В трактате «О началах и истоках…» Бэкон сплетает аллегорическое толкование мифа о Купидоне (в древнейшем мифологическом сознании греков, олицетворявшем стихийное созидающее начало в природе) с анализом идей ионийских философов. Ведь это они первые представили Купидона одетым, или, иначе говоря, приписали первичной материи, началу всего сущего определенную естественную форму: Фалес — воды, Анаксимен — воздуха, Гераклит — огня. Каждый из них полагал, что это именно и есть та первая природа, о которой можно сказать, что она есть то, чем она кажется. Однако не поддались ли они при этом непродуманному впечатлению о таком совершенстве некоторых тел, что оно окрасило своим цветом все остальное? Ведь в сущности они удовлетворились тем, что среди видимых и осязаемых тел нашли такое, которое казалось им превосходящим все прочие, и назвали его «началом всего сущего». Но если природа этого начала есть то, чем она является нашим чувствам и все вообще вещи имеют ту же природу, хотя она и не соответствует их внешнему виду, тогда встает вопрос, правомерно ли подходить ко всем вещам не одинаково и считать за начало лишь то, что более значительно, распространено или деятельно. Ведь сам Бэкон принимает другую аксиому: «Природа проявляет себя преимущественно в самом малом». И еще возражение. Если в других вещах это начало, хотя бы временно, но утрачивает свою природу, не означает ли это, что за начало принимается нечто преходящее и смертное, то есть то, что противоречит самому понятию «начало». Пионер индуктивной методологии был мастером и спекулятивного анализа.

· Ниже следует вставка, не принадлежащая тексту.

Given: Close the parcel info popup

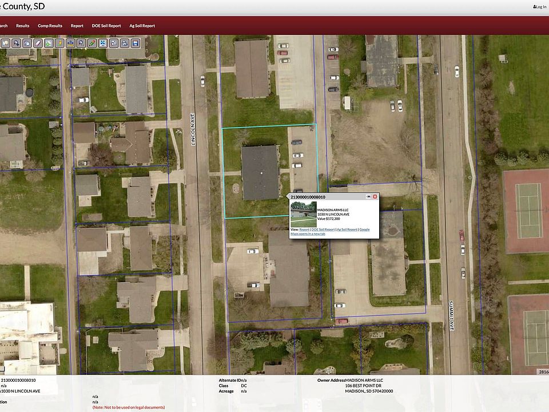Looking at the screenshot, I should tap(375, 196).
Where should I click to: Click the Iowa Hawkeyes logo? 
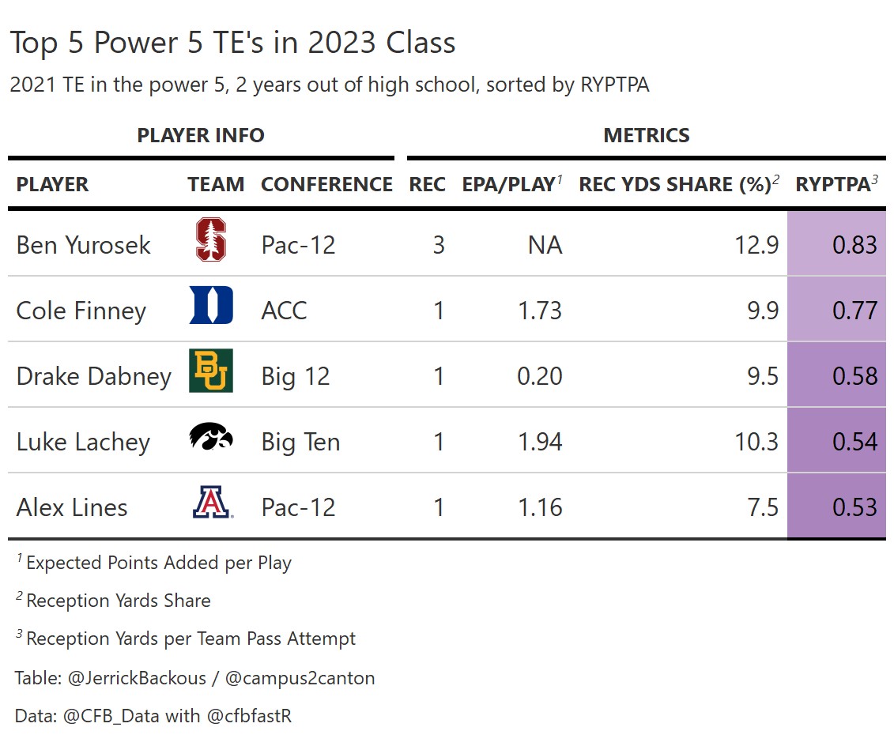click(211, 437)
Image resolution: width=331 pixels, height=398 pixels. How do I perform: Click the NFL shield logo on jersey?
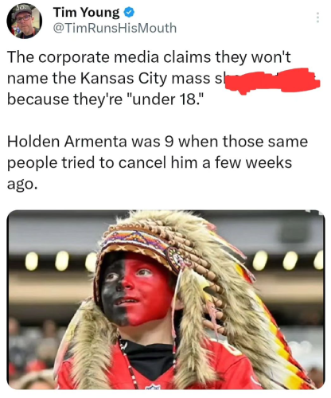[x=153, y=387]
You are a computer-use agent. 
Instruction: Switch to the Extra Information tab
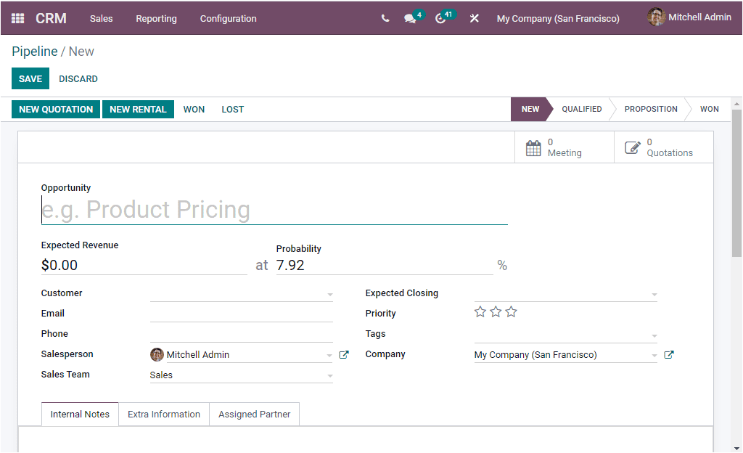[163, 414]
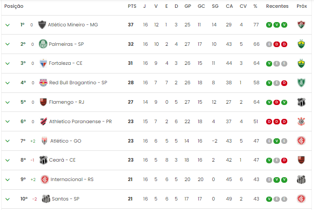The image size is (314, 210).
Task: Open the Internacional - RS team link
Action: point(72,179)
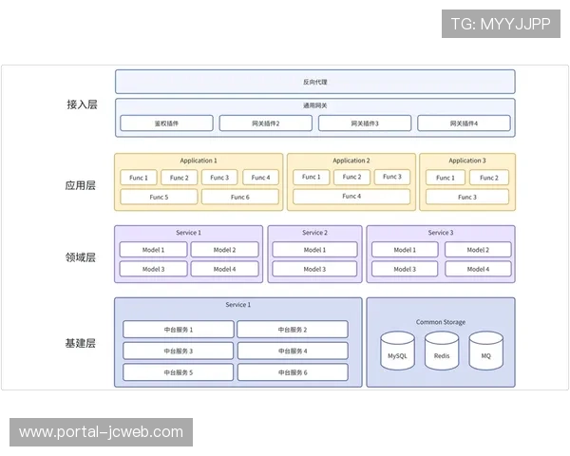Image resolution: width=570 pixels, height=456 pixels.
Task: Select Func 2 in Application 1
Action: click(180, 178)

Он полагает также, что ионийцы мало думали о том, какой стимул, основание и причина заставляют это начало изменять свою природу и снова обретать ее и каким образом это совершается. «В самом деле, — пишет Бэкон, — мы наблюдаем в мире огромную массу противоположностей — плотного и редкого, теплого и холодного, света и тьмы, одушевленного и неодушевленного — противоположностей, которые взаимно сталкиваются и разрушают друг друга; и если предположить, что эти противоположности проистекают как из своего источника из одной материальной субстанции, и при этом не показать, каким образом это может совершиться, то это будет проявлением путаной мысли и отсутствием всякого исследования. Ибо, если такое предположение имело бы за собой достоверность чувств, вы обязаны были бы принять его, если бы даже и оставалось непонятным, каким образом это происходит; с другой стороны, если бы можно было при помощи разума найти соответствующее и правдоподобное объяснение того, как дело происходит, мы, может быть, должны были отказаться от очевидности; но от нас ни в коем случае не могут требовать, чтобы мы согласились с таким предположением, реальность которого не засвидетельствована непосредственным чувством или вероятность которого не доказана на основании разума» (5, 2, стр. 314–315). Таким образом, в проблеме возникновения многообразного из одного начала эти натурфилософы сталкиваются с теми же трудностями, что и перипатетики, вводившие потенциальную и фантастическую материю, с той лишь разницей, что, будучи актуальным и оформленным в отношении одного рода вещей, их начало потенциально в отношении всех остальных. Доктрина перипатетизма довлеет над критическим анализом Бэкона и редукция к позициям аристотеликов равносильна для него reductio ad absurdum.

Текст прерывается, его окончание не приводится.